We focused on single and double drop sets. We did a drop on pretty much all of the exercises that we did, but only on the last set of the exercise. The increment in drops were 100% / 75% / 50%. 

Using isolation exercises at the beginning of a workout was something that seemed to make a lot of sense when he explained it to me. If you can stimulate and fully fatigue a muscle using the lightest weight possible, you eliminate stress on the body and damage to the ligaments and tendons when we don’t need to be strong, but big. 

He also explained the importance of adequate rest days and duration of sessions. His program was very simple and basic but it works: you need rest to grow. Why do so many of us try to over complicate the process? Mainly because we have all become so impatient when it comes to anything in life.

Victor suggested that when growing muscle, 4 sessions per week is optimal.  Hitting each session with maximum energy and more importantly, following with adequate rest to grow, is vital.   

The duration of the session is another key aspect. Stick to 45-60 minutes for each session. Anything above and beyond this is taxing your system so greatly that it actually starts to become counterproductive.

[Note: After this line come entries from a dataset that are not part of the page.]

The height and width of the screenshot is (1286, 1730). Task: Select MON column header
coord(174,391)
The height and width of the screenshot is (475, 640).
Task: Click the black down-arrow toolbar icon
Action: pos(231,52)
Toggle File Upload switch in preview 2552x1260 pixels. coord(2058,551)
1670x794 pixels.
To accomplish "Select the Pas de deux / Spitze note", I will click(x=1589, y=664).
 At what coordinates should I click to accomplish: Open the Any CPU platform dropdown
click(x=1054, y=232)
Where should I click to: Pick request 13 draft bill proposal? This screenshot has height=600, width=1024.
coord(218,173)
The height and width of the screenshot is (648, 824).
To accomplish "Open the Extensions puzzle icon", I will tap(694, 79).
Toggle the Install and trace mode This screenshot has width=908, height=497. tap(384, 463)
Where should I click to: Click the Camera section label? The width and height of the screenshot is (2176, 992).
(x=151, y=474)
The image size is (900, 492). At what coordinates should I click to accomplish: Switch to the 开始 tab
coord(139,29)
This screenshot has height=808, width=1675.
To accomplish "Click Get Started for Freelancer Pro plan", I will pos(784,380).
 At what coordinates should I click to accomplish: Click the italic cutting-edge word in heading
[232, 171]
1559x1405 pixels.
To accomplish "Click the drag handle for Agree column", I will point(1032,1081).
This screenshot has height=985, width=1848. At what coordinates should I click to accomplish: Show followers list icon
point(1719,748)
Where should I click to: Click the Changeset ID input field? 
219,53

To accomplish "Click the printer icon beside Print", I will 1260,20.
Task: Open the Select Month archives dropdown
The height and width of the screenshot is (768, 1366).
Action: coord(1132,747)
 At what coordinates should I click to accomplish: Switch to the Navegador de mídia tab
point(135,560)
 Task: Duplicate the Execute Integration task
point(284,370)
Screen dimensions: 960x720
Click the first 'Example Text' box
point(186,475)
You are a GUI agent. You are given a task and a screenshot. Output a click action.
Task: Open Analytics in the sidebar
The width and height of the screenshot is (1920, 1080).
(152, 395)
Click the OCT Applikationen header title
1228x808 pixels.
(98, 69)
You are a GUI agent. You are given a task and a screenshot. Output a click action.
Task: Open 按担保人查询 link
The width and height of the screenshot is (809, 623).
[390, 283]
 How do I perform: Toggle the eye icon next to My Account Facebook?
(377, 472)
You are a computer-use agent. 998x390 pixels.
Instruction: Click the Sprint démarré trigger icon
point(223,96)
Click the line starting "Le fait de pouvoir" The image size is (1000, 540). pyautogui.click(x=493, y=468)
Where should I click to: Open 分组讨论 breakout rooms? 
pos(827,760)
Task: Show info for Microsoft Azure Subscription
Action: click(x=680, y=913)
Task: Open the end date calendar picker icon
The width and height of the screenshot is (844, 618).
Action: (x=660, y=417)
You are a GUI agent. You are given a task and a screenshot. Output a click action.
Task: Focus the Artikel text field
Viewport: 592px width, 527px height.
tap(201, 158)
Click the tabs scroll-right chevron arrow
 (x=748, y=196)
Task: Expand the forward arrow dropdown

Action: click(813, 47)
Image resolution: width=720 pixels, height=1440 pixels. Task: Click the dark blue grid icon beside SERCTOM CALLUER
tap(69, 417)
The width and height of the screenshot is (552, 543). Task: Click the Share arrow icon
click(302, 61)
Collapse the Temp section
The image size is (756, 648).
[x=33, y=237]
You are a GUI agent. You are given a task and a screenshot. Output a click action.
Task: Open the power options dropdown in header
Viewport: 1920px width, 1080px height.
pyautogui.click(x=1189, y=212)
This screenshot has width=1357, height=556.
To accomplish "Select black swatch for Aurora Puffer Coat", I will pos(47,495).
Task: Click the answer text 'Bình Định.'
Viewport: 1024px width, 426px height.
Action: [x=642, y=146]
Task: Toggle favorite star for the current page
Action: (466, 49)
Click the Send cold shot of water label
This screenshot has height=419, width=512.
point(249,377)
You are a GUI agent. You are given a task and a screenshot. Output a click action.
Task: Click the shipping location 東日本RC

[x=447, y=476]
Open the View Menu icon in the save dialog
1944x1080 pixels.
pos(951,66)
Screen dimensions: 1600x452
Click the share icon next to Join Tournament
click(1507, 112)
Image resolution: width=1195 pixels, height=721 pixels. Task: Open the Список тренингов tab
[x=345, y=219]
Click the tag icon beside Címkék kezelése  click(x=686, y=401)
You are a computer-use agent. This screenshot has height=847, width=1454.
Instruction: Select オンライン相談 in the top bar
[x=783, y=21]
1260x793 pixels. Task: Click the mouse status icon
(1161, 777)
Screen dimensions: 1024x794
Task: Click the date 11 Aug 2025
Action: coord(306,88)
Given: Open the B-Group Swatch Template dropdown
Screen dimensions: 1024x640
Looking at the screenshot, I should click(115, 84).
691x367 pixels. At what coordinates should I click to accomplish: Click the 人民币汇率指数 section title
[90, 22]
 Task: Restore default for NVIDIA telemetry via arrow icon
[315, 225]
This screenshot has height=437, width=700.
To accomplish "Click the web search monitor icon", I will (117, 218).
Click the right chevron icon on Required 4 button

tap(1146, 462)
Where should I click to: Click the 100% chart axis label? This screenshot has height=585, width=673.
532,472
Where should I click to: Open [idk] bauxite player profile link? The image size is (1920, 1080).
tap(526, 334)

The problem with bodybuilding is that it can become a very sociable sport, and we end up getting lost in conversation and sets performed, exercises down and so on. The best way to avoid this is to follow a strict plan that is written down and tracked:

  • Exercises
  • Sets / reps
  • Interval rests
  • Advanced sets

This even as a trick sheet will help keep you on track. 

Shoulder Blast By Victor Martinez and Martyn Ford

Exercise Sets Reps Notes
Standing Lateral Raise 2 Sets
3 Sets
15 Reps
10 Reps
Keeping a very strict form, working up the weight rack.  On the last set we hit a triple drop.  Going from25 kg working our way down. 
Rear Delts Dumbbells 2 Sets
3 Sets
15 Reps
10 Reps
We did a super set of rear delts and the behind the neck shrugs on the Smith machine performing one set of each exercise with a rest in between.
Behind The Neck Smith Machine Shrug 2 Sets
3 Sets
15 Reps
10 Reps
We didn’t do any drop sets here, instead we focused on the squeeze of each exercise.
Seated Plate Loaded Shoulder Press 2 Sets
3 Sets
15 Reps
10 Reps
A top tip here was that we didn’t lock out on the movement, keeping the pressure and strain off the joints while also keeping the tension fully on the muscle and making the most of the weight used.
Standing Barbell Front Raise 2 Sets
3 Sets
15 Reps
10 Reps
Keeping the weight at just above eye level, being careful not to swing the bar.  All focus needs to be purely on front delt. Keeping full contraction on the muscle.  We did a drop set for the last set of the exercise.


All movements were performed with a strict explosive movement going up (around 1 second) and a negative of 3 seconds. Resting exactly 60 seconds between sets.